> _Goals_
1. In the patch thread, what does the new code comment say the parent clock should be set to?
2. Reproduce the portion of the patch thread from "From: Marcus Weseloh" to "the clk driver)", copying it verbatim.

> _Selected passage_
★ ★ ★

Re: [PATCH v6 2/3] spi: sun4i: Fix clock calculations to be predictable and never exceed the requested rate

From: Marcus Weseloh
Date: Mon Jan 18 2016 - 04:41:11 EST


Hi,

2016-01-17 19:51 GMT+01:00 Maxime Ripard <maxime.ripard@xxxxxxxxxxxxxxxxxx>:
> On Sun, Jan 10, 2016 at 10:11:11PM +0100, Marcus Weseloh wrote:
>> >> >> - /* Ensure that we have a parent clock fast enough */
>> >> >> + /*
>> >> >> + * Ensure that the parent clock is set to twice the max speed
>> >> >> + * of the spi device (possibly rounded up by the clk driver)
>> >> >> + */
>> >> >> mclk_rate = clk_get_rate(sspi->mclk);
>> >> >> - if (mclk_rate < (2 * tfr->speed_hz)) {
>> >> >> - clk_set_rate(sspi->mclk, 2 * tfr->speed_hz);
>> >> >> + if (spi->max_speed_hz != sspi->cur_max_speed ||
>> >> >> + mclk_rate != sspi->cur_mclk) {
>> >> >
>> >> > Do you need to cache the values? As far as I'm aware, you end up doing
>> >> > the computation all the time anyway.

★ ★ ★

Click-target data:

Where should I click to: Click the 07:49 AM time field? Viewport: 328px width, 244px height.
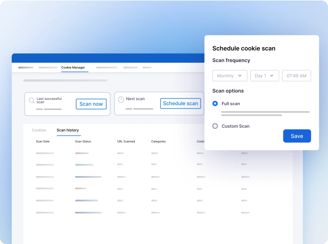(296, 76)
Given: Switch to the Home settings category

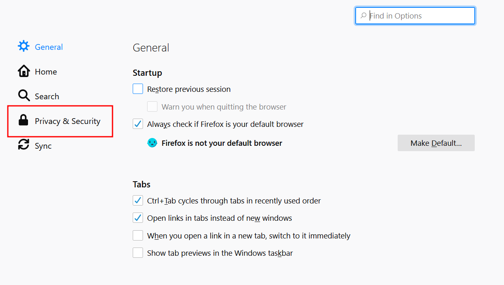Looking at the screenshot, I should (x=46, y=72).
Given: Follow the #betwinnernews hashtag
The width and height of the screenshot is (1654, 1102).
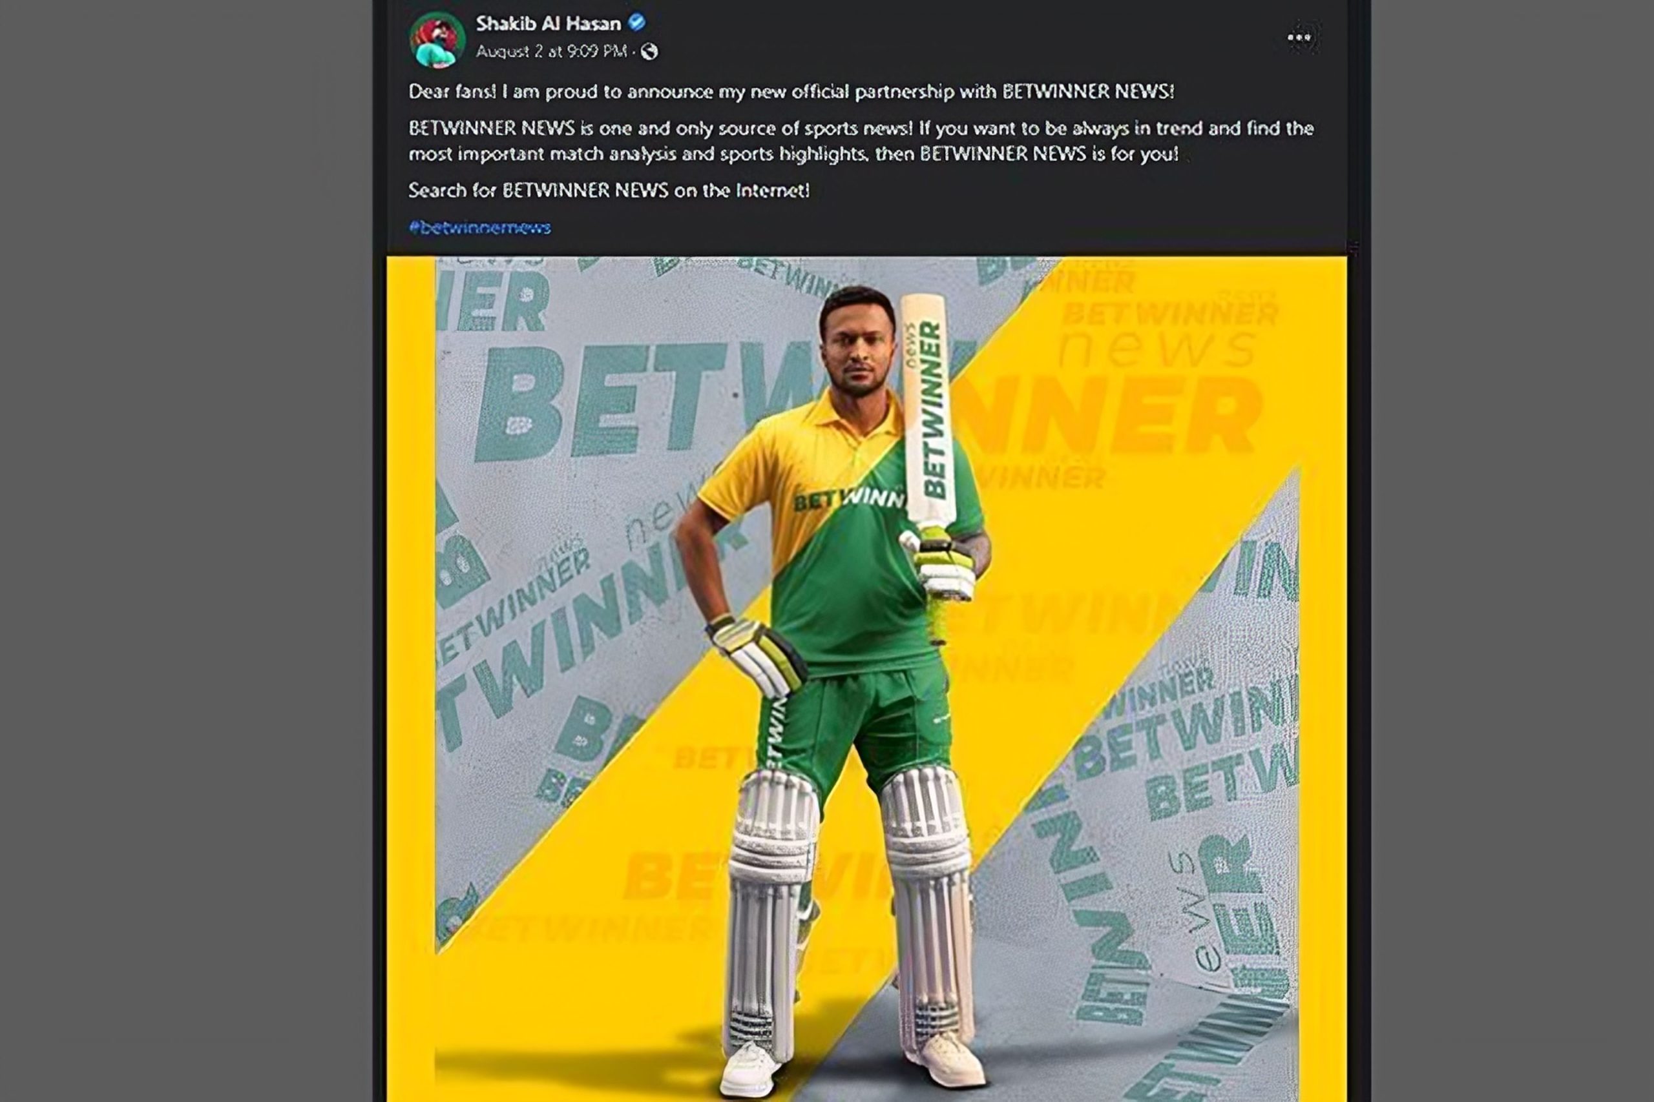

★ ★ ★

> _Solution set_
1. Twice the max speed of the spi device, possibly rounded up by the clk driver.

2.
From: Marcus Weseloh
Date: Mon Jan 18 2016 - 04:41:11 EST


Hi,

2016-01-17 19:51 GMT+01:00 Maxime Ripard <maxime.ripard@xxxxxxxxxxxxxxxxxx>:
> On Sun, Jan 10, 2016 at 10:11:11PM +0100, Marcus Weseloh wrote:
>> >> >> - /* Ensure that we have a parent clock fast enough */
>> >> >> + /*
>> >> >> + * Ensure that the parent clock is set to twice the max speed
>> >> >> + * of the spi device (possibly rounded up by the clk driver)